J'attends d'Emmanuel Macron qu'il dise les mots que les Français veulent tous entendre : « La loi est au-dessus de la foi. » Tout simplement. Or il ne le dit pas aussi clairement. Depuis des siècles, la République a demandé aux chrétiens et aux juifs de s'inscrire dans le cadre de ses lois, il faut faire de même aujourd'hui avec les musulmans. Pourquoi peut-on se marier religieusement dans certaines mosquées sans être d'abord marié civilement ? Les Français voient des dérives que le politiquement correct essaie de taire : la polygamie de fait, le non-respect de l'égalité femmes-hommes, le port du voile parfois forcé par la pression sociale et l'absence des femmes dans la rue passé une certaine heure dans certains quartiers comme un couvre-feu qui ne dit pas son nom. Ce ne sont pas les valeurs de la République.
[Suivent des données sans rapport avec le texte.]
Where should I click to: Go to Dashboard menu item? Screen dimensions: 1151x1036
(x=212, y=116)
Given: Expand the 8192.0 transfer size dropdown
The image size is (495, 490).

Le président de la République a redit lors du Congrès son ambition sur les sujets régaliens…
Son logiciel politique n'est pas assez ferme sur le volet sanction. Condamner ne suffit pas. Le problème est celui de la non-exécution des peines. Ralentir la construction de nouvelles places de prison est un contresens politique, qui contribue au sentiment d'impunité et qui entretient la délinquance. Il va falloir lever le tabou de la différentiation des détenus : construire des prisons de haute sécurité avec cellules individuelles pour les prisonniers radicalisés et les plus dangereux, ne pas les laisser au contact des autres pour éviter le prosélytisme islamiste et le phénomène de l' « école du crime ». En revanche, on peut envisager des prisons à sécurité allégée pour les primo-condamnés, avec une insistance pour les programmes de formation et de réinsertion. Il est trop difficile d'avoir un diplôme ou un travail en prison, et c'est regrettable. Nous devons éviter la récidive par la formation. Une droite humaniste, c'est une droite de la deuxième chance.
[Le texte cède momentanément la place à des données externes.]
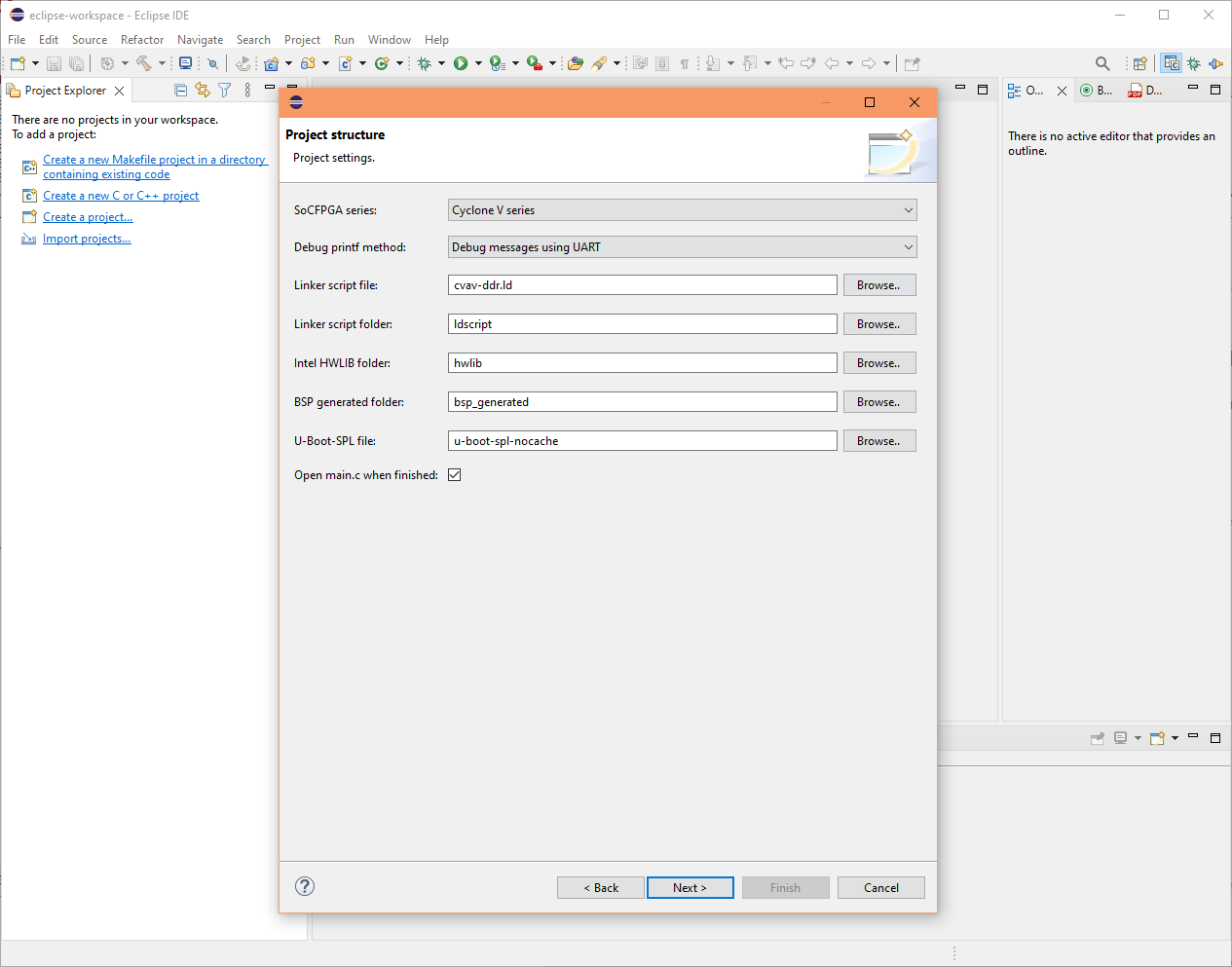
Task: Toggle Link with Editor in Project Explorer
Action: coord(203,91)
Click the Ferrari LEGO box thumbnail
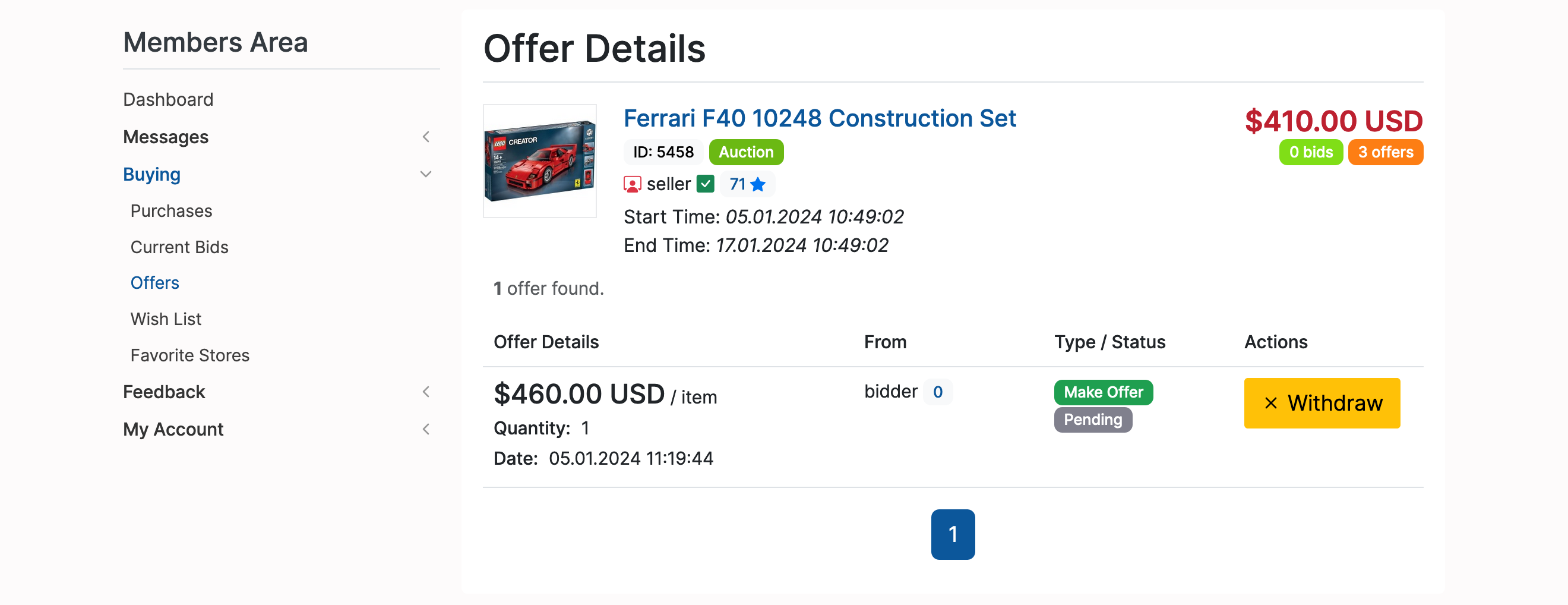1568x605 pixels. [540, 162]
Que signifie se réclamer d'une droite humaniste ?
Une droite sociale, de la deuxième chance, de l'égalité femmes-hommes, de l'ascenseur social. La politique, c'est d'abord une question d'épaisseur humaine, d'empathie. Je sais que les Français sont prêts à s'engager dès lors qu'on les associe à un projet collectif d'espoir, que la droite doit à nouveau susciter.